Бухмин вдавил цигарку в чайное блюдце.
Вина в бутылке уже не было. Только две полные рюмки стояли на столе. Они сидели теперь недвижно, не нарушая домашней глубокой тишины.
– Другая ты стала, - проговорил, наконец, Бухмин.
– Лицо у тебя… резкое очень. Как из камня ты выточенная… Другая, а всё равно - красивая.
Тётка Родина поправила косынку с досадою.
– Это значения не имеет, - сухо сказала она и нахмурилась.

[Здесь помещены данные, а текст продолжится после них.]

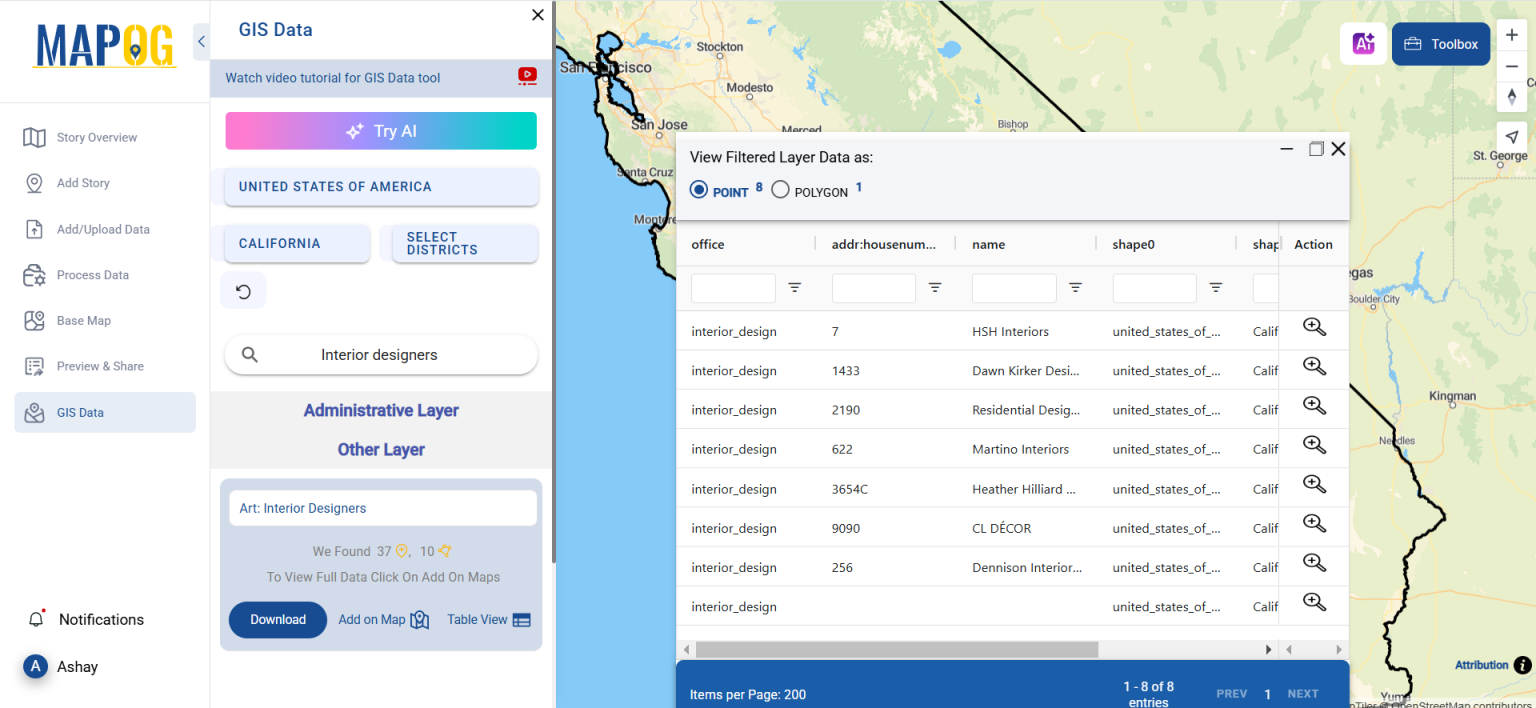
Task: Open the AI assistant beside Toolbox
Action: [x=1362, y=43]
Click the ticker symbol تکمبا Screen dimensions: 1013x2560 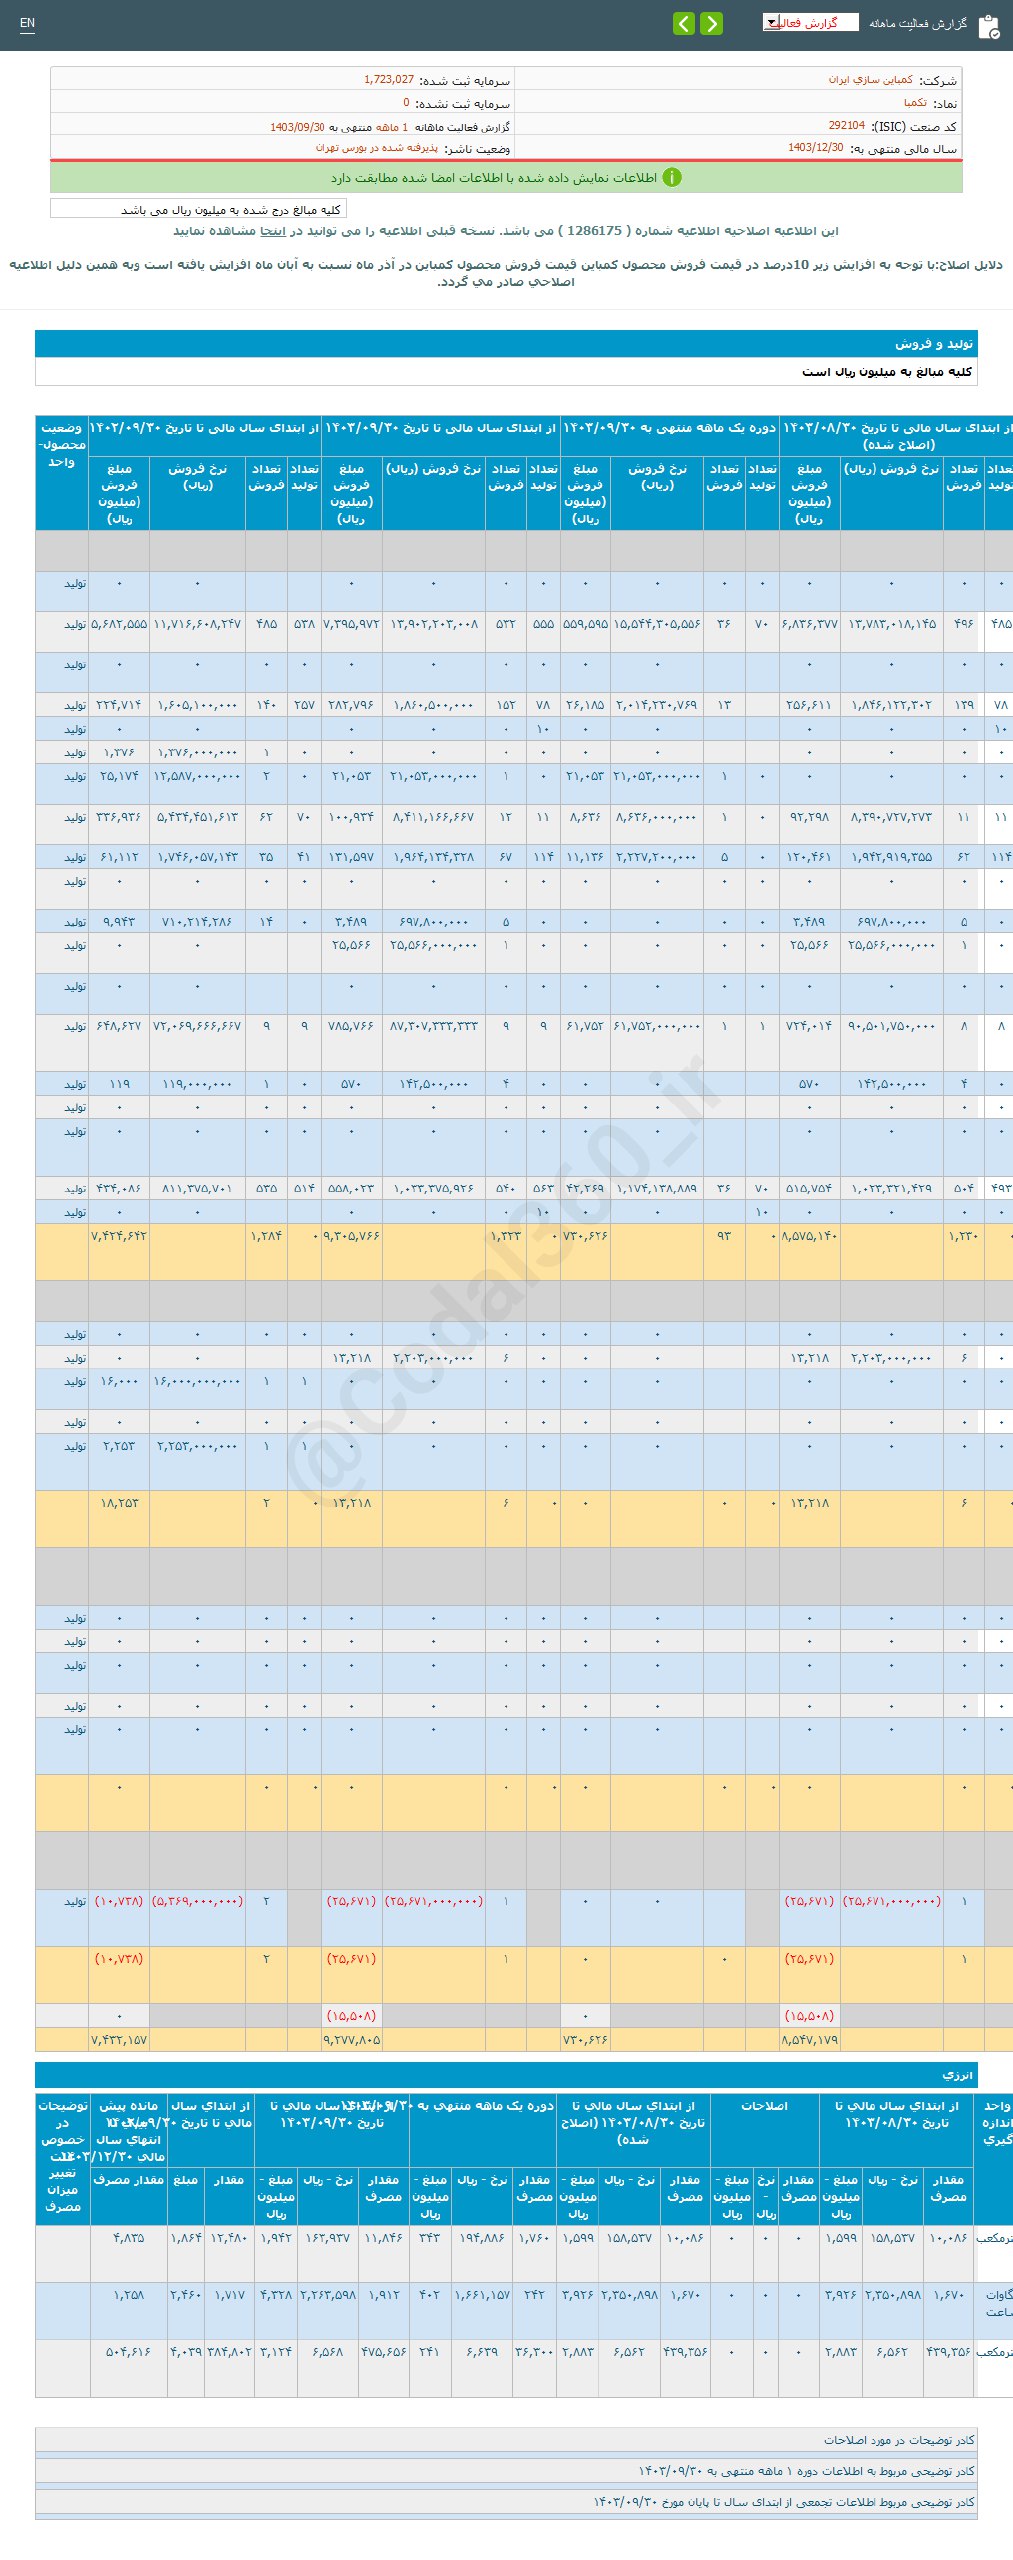[915, 103]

– Больше не имеет. Павел погиб.
– Заглядываются, эти?
– уводил глаза в сторону Бухмин.
– Донимают?
– Я без ножа в кармане не хожу, - повторила тётка равнодушно.
– Они тоже не дураки.
И снова стало тихо в доме. С увеличенной серой фотографии над комодом смело глядели на Бухмина бородатый весёлый отец и дородная матушка. А пропечатанное понизу замысловатое тиснение: «Семипалатинская губерния Российской империи» на переснятом снимке вышло тускло.
Бухмин с полной рюмкою в руке подошёл к фотографической бумаге.
– Вернулся я, - сказал он отцу негромко.